Saturday, May 28, 2022

Who to eliminate in STV (Preferential) Voting

I just worked out: You shouldn't eliminate candidates from the bottom (unless the following fails). Instead, eliminate every candidate who can't win on a preference distribution against any other remaining candidate. Thank you Brisbane and McNamara electorates (in the Australian 2022 election) for pointing this out.

If a seat elects N people then eliminate everybody who can't get a quota against any other set of remaining N candidates. This could be computationally expensive, particularly when combined with my method for determining the quota (https://grampsgrumps.blogspot.com/2020/06/counting-votes-in-optional-preferential.html) when every set will lead to a different quota.

In case anyone misses the point, this is why we sometimes fall back on eliminating the lowest vote: Suppose 3 candidates are left A, B and C. If A is left out B beats C, if B is left out C beats A, if C is left out A beats B. So my proposal doesn't eliminate anyone.

Another idea I had once was that we send the top two candidates to parliament, but when they vote in parliament their vote is weighted by their electoral vote. The main advantage of this is that it doesn't matter if electorates have different sizes, so they can be more uniform. To do this with the above plan: First do it as an electorate determining 2 winners, with quota 1/3. Then those two get all their first preferences plus votes transferred from eliminated candidates.

Saturday, May 21, 2022

My understanding of COVID-19

Human cells that are in contact with the outside world include the gut, airways, and skin. These get replaced regularly because they are subject to damage and disease.

 Viruses infecting these externally accessible cells don't want to get into the blood stream and affect internal organs. They want people to be well enough to move around and infect other people. So we see that there are a lot of respiratory and throat viruses that cause mild disease, and this includes various coronaviruses.

What you will do |
[a] Which electorates in the Australian 2022 election does the blog text credit with revealing who should be eliminated in STV voting?
[b] Continue the blog text from its final sentence, carrying on the post about COVID-19.

Supplied material |
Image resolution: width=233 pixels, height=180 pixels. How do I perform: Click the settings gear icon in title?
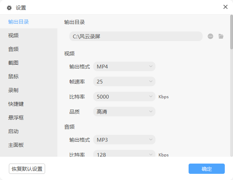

Solved tasks |
[a] Brisbane and McNamara.

[b]
The exceptions are diseases that have only recently made the jump from other species. Initially they can be quite dangerous. New variants will be more successful if they are milder. That's what we've seen with covid-19. Indeed, it doesn't seem unlikely that covid-19 will eventually settle down to be just another "cold".

When covid first hit, vaccination development started, and soon there was talk of the need to vaccinate the whole world. That didn't happen. The virus running unchecked in many poorer places led to variants, and concern was expressed that they might be more dangerous. But, as epidemiologists must have suspected, it was milder variants that won the day. One cannot help but wonder if this policy of benign neglect in other poorer countries was deliberate, or just, as it seemed to be, laziness. Sweden also let the disease run more than most richer places. Were they doing their bit to encourage milder variants?

Influenza never makes this change to milder variants. I presume this is because it is always making the jump from birds, so we're always dealing with new variants.

An interesting feature of the pandemic where I live was that there was initially denial that it spread through the air. So there was no recommendation to wear masks, though many did. At that time I tried to buy masks, but they were all sold out. Then the story changed and it was admitted that there was aerial transmission, and masks were recommended. And bingo, suddenly they were available everywhere. Was this a coincidence? I don't think so. They didn't want to even recommend masks when you couldn't get them. Soon after that they were required in many situations.

Transmission has always been low in outdoor settings with sunshine. So many of the bans that happened were undesirable. People would have been safer if they got some vitamin-D in the sun. I also think that we can provide more UV in indoor settings. A big UV lamp might be dangerous, but we can now provide strip lighting with small amounts of UV coming from multiple places and illuminating everywhere better than central lights. Unfortunately the anti-UV lobby has a big hold on the public imagination.